## Instructions for the task
The answer should be an exact repeat of the stretch of material below from the line containing "Image resolution: width=1166" through the line containing "Where should I".

## Record extracts
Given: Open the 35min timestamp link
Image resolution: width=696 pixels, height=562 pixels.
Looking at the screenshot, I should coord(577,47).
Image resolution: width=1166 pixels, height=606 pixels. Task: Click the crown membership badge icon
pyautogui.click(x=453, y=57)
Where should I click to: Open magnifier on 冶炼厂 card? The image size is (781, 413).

...

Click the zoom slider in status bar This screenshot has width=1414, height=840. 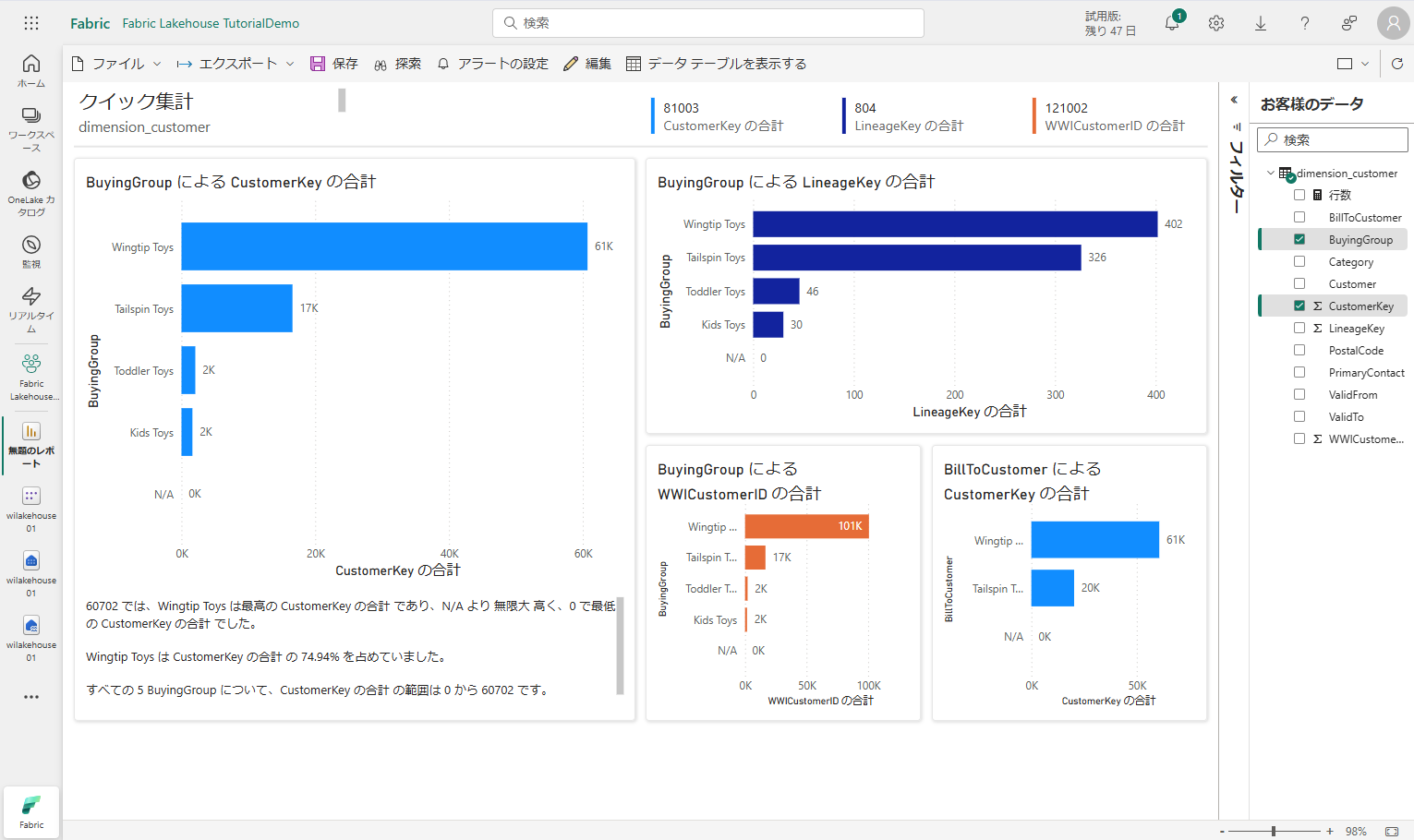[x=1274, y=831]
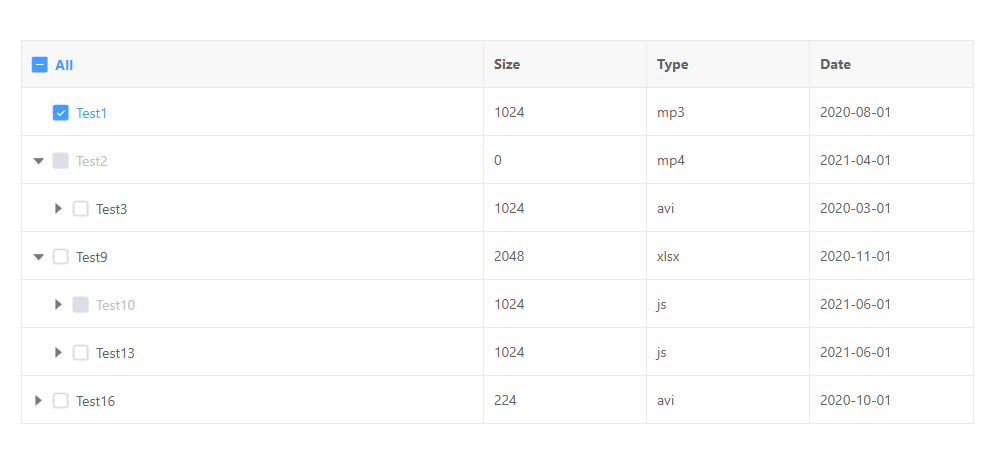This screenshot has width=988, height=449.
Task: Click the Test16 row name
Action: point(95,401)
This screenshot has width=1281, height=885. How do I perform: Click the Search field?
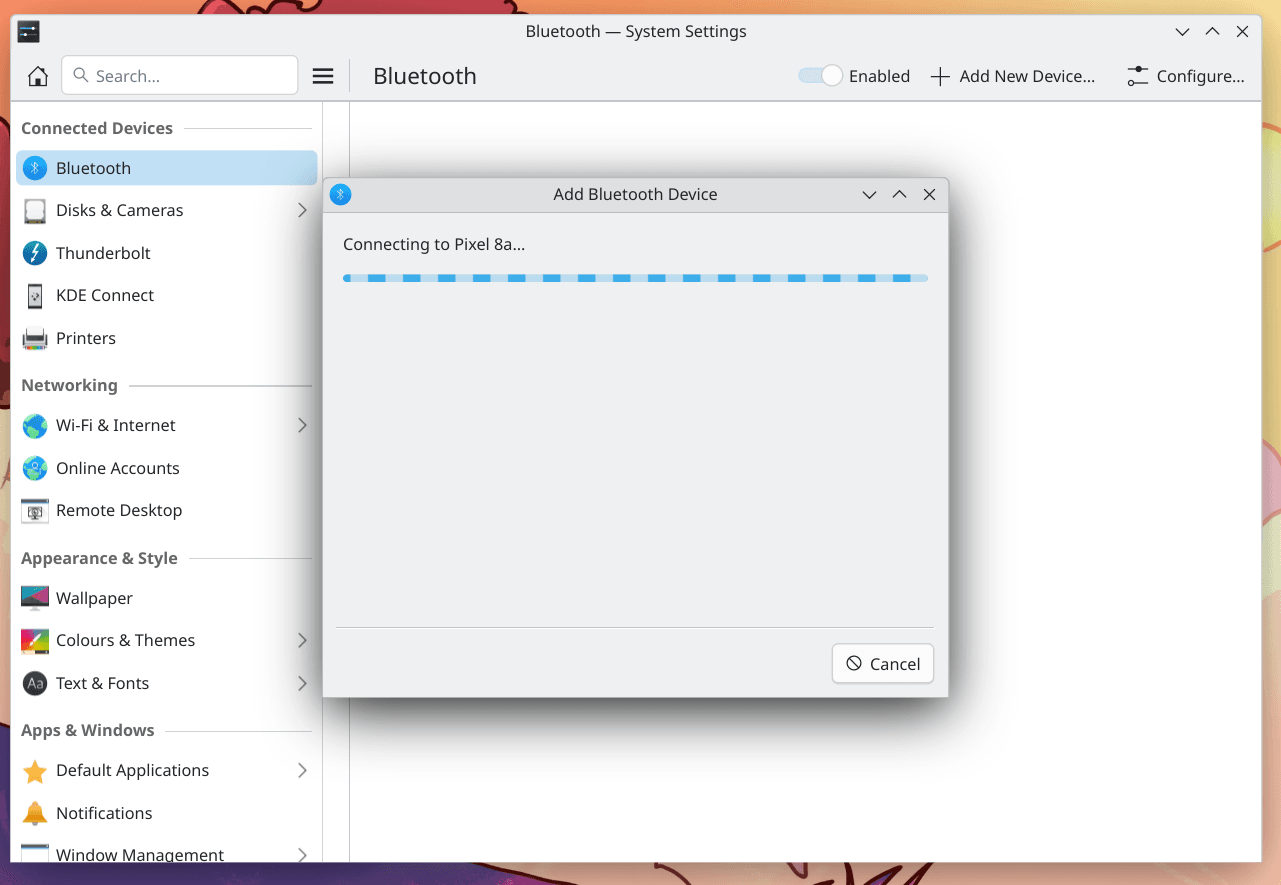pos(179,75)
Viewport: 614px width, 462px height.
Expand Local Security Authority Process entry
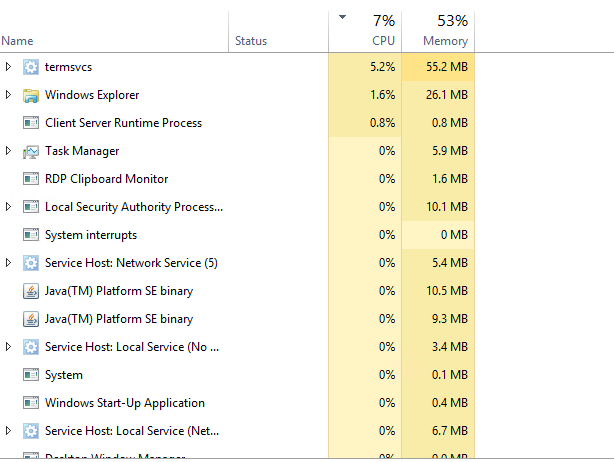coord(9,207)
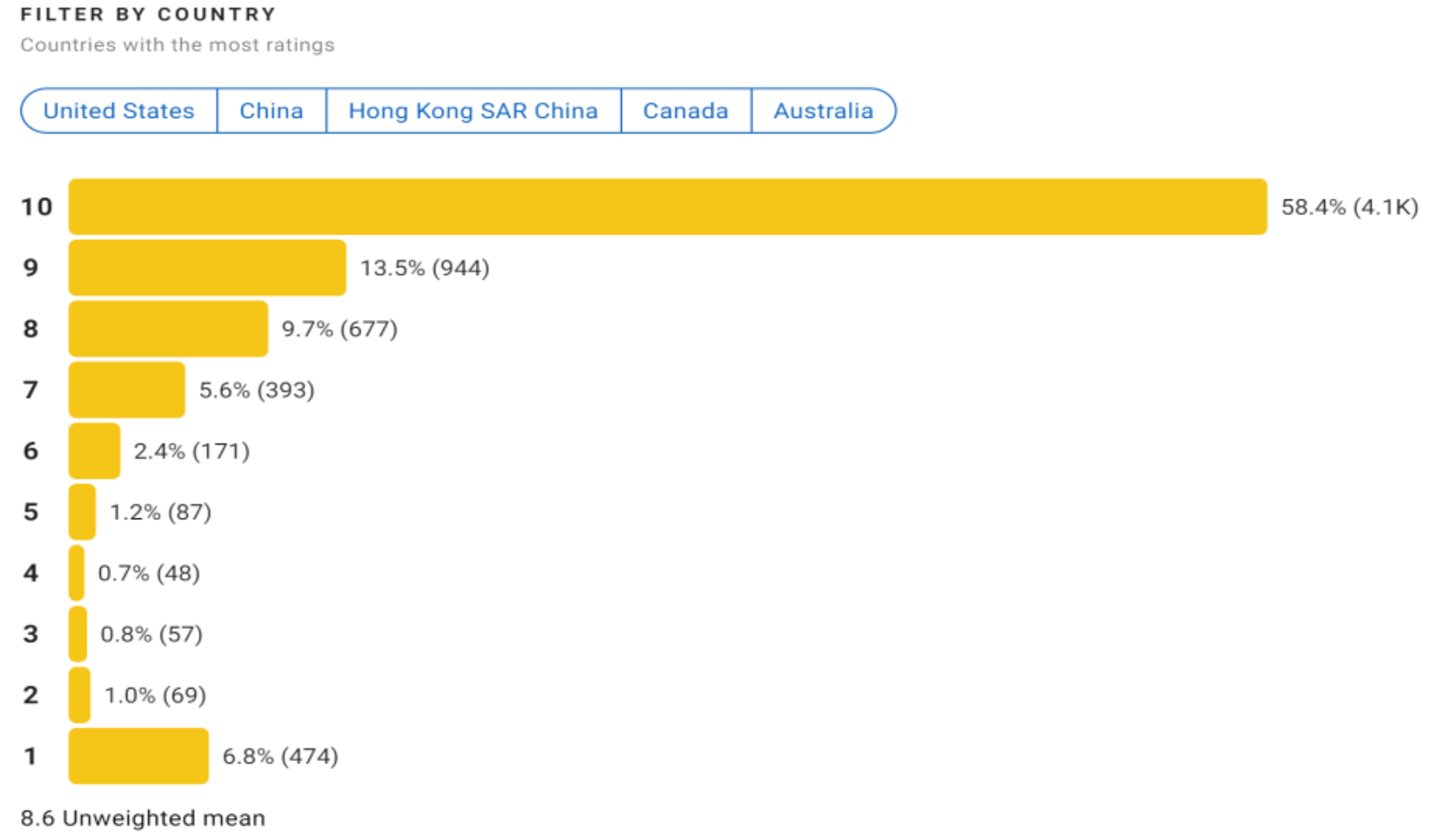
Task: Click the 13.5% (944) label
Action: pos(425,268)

## The completed task
Image resolution: width=1166 pixels, height=606 pixels. Task: Click the crown membership badge icon
pyautogui.click(x=453, y=57)
Where should I click to: Open magnifier on 冶炼厂 card? The image size is (781, 413).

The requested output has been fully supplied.